Brown's Mill Battlefield
You are standing on an old farm road where, on July 30, 1864, Union cavalrymen sweltering on tired horses were hurrying toward the Chattahoochee River. Confederate cavalrymen were hiding near the end of the road waiting for them. As the Yankees approached, the Rebels sprang a perfect ambush, and the Battle of Brown's Mill began.
These six interpretive panels relate the circumstances that propelled 4,000 men into battle, identify the commanders of the opposing forces, the outcome of the battle, and the significance of the battle within the context of America's Civil War. Visiting with a smart phone or tablet? Scan the QR code on this sign to reach additional information videos, slide shows, or a battle animation.
In May of 1864, Major General William T. Sherman led three Union armies from Chattanooga, Tennessee, into north Georgia. His orders were to "break up" the Confederate Army of Tennessee led by General Joseph E. Johnston. During May, June, and July, Sherman drove Johnston from Dalton to Atlanta. Alarmed and angered at Sherman's progress, Confederate President Jefferson Davis relieved Johnston of command on July 17 and replaced him with General John Bell Hood. By then, Sherman had crossed the Chattahoochee River and was 10 miles north of Atlanta. Formidable earthworks around Atlanta gave Hood a tactical advantage against a Union frontal assault, but Sherman closed within cannon shot and began firing on the city. Hood attacked Sherman at Peachtree Creek on July 20, and again near Decatur on July 21. Casualties were heavy on both sides.
Sherman's primary strategy was to strike Hood's supply lines.
Three railroads supplied Hood's army with food and armaments.
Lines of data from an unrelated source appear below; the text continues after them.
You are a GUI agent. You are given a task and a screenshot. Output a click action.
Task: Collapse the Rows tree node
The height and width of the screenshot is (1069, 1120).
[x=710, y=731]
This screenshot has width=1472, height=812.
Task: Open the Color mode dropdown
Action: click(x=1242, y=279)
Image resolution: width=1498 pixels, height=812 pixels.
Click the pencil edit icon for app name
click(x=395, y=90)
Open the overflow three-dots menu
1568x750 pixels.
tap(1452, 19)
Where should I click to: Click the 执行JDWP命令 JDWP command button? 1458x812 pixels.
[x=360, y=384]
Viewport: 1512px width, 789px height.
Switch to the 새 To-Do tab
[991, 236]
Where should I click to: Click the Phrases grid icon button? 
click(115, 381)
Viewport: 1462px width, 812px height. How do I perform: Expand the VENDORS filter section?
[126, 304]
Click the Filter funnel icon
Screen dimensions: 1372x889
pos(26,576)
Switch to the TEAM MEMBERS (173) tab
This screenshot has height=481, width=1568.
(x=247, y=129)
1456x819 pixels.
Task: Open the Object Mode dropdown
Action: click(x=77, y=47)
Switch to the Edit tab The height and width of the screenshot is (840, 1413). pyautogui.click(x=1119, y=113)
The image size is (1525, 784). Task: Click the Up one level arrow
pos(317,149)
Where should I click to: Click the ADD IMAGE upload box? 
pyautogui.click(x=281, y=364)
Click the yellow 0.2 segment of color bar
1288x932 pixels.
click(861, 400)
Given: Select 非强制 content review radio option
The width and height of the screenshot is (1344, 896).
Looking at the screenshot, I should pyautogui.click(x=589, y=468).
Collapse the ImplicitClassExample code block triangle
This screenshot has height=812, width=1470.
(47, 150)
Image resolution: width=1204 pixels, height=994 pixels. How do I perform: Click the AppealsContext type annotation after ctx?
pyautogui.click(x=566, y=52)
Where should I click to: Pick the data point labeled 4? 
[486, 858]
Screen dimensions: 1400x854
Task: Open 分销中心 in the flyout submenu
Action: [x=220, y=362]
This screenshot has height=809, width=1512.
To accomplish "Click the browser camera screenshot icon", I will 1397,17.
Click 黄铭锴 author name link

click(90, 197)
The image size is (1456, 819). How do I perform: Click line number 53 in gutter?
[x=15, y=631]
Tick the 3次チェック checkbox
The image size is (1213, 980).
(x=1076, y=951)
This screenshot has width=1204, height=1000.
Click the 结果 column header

Between July 17 and 24, 1864, Sherman's cavalry successfully broke two of these vital connections. The raid on the Montgomery & West Point Railroad near Opelika, Alabama, destroyed 26 miles of track. Another column of raiders burned two long trestles over the Yellow and Alcovy rivers near Covington, crippling the Georgia Railroad. At a cost of fewer than 70 casualties, these raids severed Atlanta's access to supplies from Alabama arsenals and granaries and the Confederate gunpowder mill at Augusta.
On July 25, confident he could cut Atlanta's only remaining supply line and compel Hood to abandon the city, Sherman ordered his entire cavalry corps, nearly 9,000 officers and men to prepare for "the big raid." Sherman directed Major General George Stoneman to ride east of Atlanta while Brigadier General Edward M. McCook rode to the west. Both cavalry columns were to converge 30 miles south of Atlanta to wreck the Macon & Western Railroad. While this operation was underway, Sherman directed an infantry column to march around Hood's left flank to threaten the vital rail junction at East Point.
The day before the raid, Stoneman asked for permission after cutting the railroad to ride 100 miles farther south to liberate 30,000 Union prisoners of war held at Macon and Andersonville. Sherman admitted the idea was captivating and could not refuse permission. "The most stupendous cavalry operation of the war" was underway.